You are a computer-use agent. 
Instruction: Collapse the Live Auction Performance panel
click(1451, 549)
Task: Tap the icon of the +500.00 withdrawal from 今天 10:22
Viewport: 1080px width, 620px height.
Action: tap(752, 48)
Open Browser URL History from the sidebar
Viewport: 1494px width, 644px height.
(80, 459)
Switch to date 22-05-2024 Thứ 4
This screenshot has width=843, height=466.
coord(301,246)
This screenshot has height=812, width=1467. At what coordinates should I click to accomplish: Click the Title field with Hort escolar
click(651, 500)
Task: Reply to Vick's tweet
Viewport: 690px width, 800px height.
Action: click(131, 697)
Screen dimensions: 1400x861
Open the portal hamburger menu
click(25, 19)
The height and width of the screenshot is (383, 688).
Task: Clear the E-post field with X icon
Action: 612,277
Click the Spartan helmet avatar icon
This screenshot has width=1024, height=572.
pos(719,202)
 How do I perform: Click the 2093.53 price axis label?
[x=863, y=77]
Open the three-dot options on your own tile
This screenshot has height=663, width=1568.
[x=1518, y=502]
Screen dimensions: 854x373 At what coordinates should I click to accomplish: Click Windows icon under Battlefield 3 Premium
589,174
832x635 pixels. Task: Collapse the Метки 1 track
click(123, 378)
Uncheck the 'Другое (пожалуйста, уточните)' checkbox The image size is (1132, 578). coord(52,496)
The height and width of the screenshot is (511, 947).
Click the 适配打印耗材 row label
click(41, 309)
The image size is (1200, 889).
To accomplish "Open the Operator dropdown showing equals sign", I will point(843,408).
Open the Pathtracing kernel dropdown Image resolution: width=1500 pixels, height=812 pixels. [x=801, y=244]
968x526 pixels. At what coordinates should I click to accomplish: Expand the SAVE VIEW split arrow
☆ ☆ ☆ ☆ ☆ ☆ ☆
- [What is being asked]: Copy every item above word for word, line by line, with nothing changed.

- [Worked answer]:
You are a computer-use agent. 
Instruction: Collapse the Live Auction Performance panel
click(1451, 549)
Task: Tap the icon of the +500.00 withdrawal from 今天 10:22
Viewport: 1080px width, 620px height.
Action: tap(752, 48)
Open Browser URL History from the sidebar
Viewport: 1494px width, 644px height.
(80, 459)
Switch to date 22-05-2024 Thứ 4
This screenshot has width=843, height=466.
coord(301,246)
This screenshot has height=812, width=1467. At what coordinates should I click to accomplish: Click the Title field with Hort escolar
click(651, 500)
Task: Reply to Vick's tweet
Viewport: 690px width, 800px height.
Action: click(131, 697)
Screen dimensions: 1400x861
Open the portal hamburger menu
click(25, 19)
The height and width of the screenshot is (383, 688).
Task: Clear the E-post field with X icon
Action: 612,277
Click the Spartan helmet avatar icon
This screenshot has width=1024, height=572.
pos(719,202)
 How do I perform: Click the 2093.53 price axis label?
[x=863, y=77]
Open the three-dot options on your own tile
This screenshot has height=663, width=1568.
[x=1518, y=502]
Screen dimensions: 854x373 At what coordinates should I click to accomplish: Click Windows icon under Battlefield 3 Premium
589,174
832x635 pixels. Task: Collapse the Метки 1 track
click(123, 378)
Uncheck the 'Другое (пожалуйста, уточните)' checkbox The image size is (1132, 578). coord(52,496)
The height and width of the screenshot is (511, 947).
Click the 适配打印耗材 row label
click(41, 309)
The image size is (1200, 889).
To accomplish "Open the Operator dropdown showing equals sign", I will point(843,408).
Open the Pathtracing kernel dropdown Image resolution: width=1500 pixels, height=812 pixels. [x=801, y=244]
968x526 pixels. At what coordinates should I click to accomplish: Expand the SAVE VIEW split arrow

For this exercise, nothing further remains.